### [Work to complete]
Carry on the Deauville triathlon account below from its last sentence, in the same first-person voice; the data after it plays no part in this.

### [Text]
►

Half-fuelled by a water-logged Starbucks coffee, I am nursing a very sore foot as my mind wanders back to the International Triathlon in Deauville a few weeks ago. It is no secret that when athletes go silent, it’s usually because they’ve picked up an injury they don’t really want to admit to and / or acknowledge.
However, I would much rather focus on more positive things than temperamental tendons, so will leave that particular bitching and moaning for another blog.
My main worry when I woke up on a blustery June morning on the Northern coast of France was not the ache in my heel which had been hanging around for weeks but rather what state the sea was going to be in for the 2km, 2-lap swim. My wake-up run gave me the answer I didn’t want: shipwreck-level badass.
I jogged back up the beach towards breakfast pondering how on Earth I was going to negotiate the swell; wondering if the organisers would take the risk of sending 2000 amateurs into the wet grey craziness and if they did, how they were going to stop half of them from drowning.
I never got the second answer but there were a lot of boats and divers around, and apparently no one died. The pros lined up at the front of the bunch and from the moment we sprinted, pushing and shoving, down the beach into the crashing waves it was pure, utter mayhem. Pulled by the current, tossed around in the swell, making it to and around the plunging orange buoys was an exercise in seafaring. One in which my skills were clearly lacking. I just concentrated on making my arms go round and keeping my lungs free of seawater, ignoring the diverse tactics and interesting trajectories my fellow swimmers were trying out around me. In the end I don’t think it made much difference; we all swam in opposite directions to each other, and way further than anyone planned.
The last wave finally tossed me onto the beach on my knees and I narrowly missed a face-dive into the wet sand as I scrabbled to stand. So much for elegance. In my prostrate position I vaguely registered that there were ankles moving all around me and it took me an instant and a quick look to my left to understand why: what looked like half the amateur field was jogging up the beach towards their second lap: the current had pulled them so far off course there were guys 200 metres down the seafront trying to get back to basecamp. I had come off pretty well.

◄

### [Dataset content]
►

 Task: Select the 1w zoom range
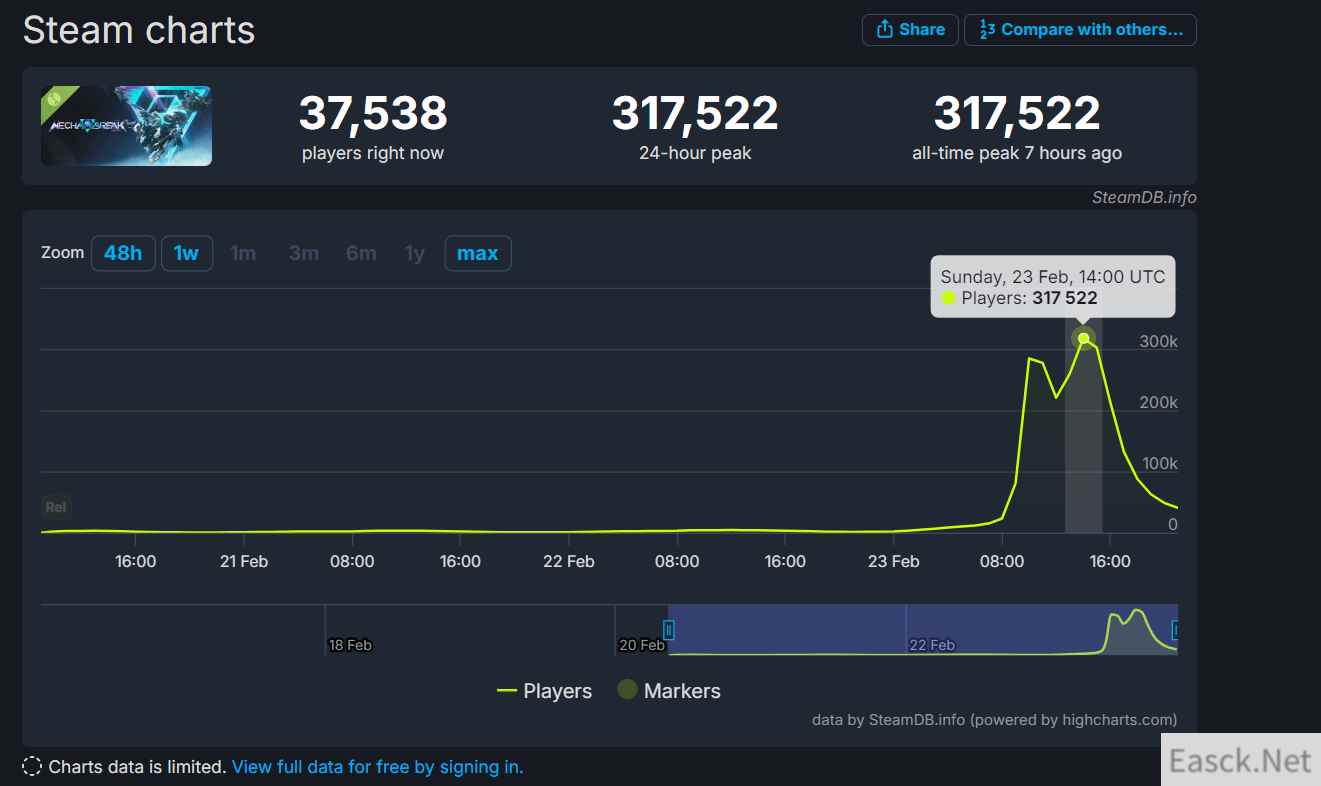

◄

### [The result]
It nonetheless took me some time to get over the havoc of the swim and settle into my bike riding. When I did, I realised the course may not have looked hilly enough for me on paper, however the constant twisting, turning, bumping and shaking were literally right up my street. I may not have had the pure power but I knew I had a clear technical advantage over my competitors. In an all-too-rare burst of inspiration I found my legs and my confidence and let my bike go: two hours of tire-skidding, teeth-rattling, risk-taking madness resulted in me having an absolute blast, and gave me a nice buffer heading onto the run course.
As in the water earlier, the crest of the wave was inevitably followed by a massive dip and my running was considerably less smooth and impressive than my airborne bike riding. Unless you count my dive through the crowds lining the famous beach promenade and into the public restrooms between George Clooney and Steven Spielberg, which I was pretty proud of. I’ll spare you the toilet humour and gory details of the GI issues which surfaced on lap 1 of 3 and kept me entertained long after the race was finished, but didn’t stop me smiling down the finish chute and lifting the tape over my head.
(Actually, let me amend that: I no longer try and lift the banner over my head because my arms are too short to get it clear over my scalp, and it ends up wrapped around my ears. Instead, I have to be content with grabbing it at waist level and dancing around with it skirt-style.)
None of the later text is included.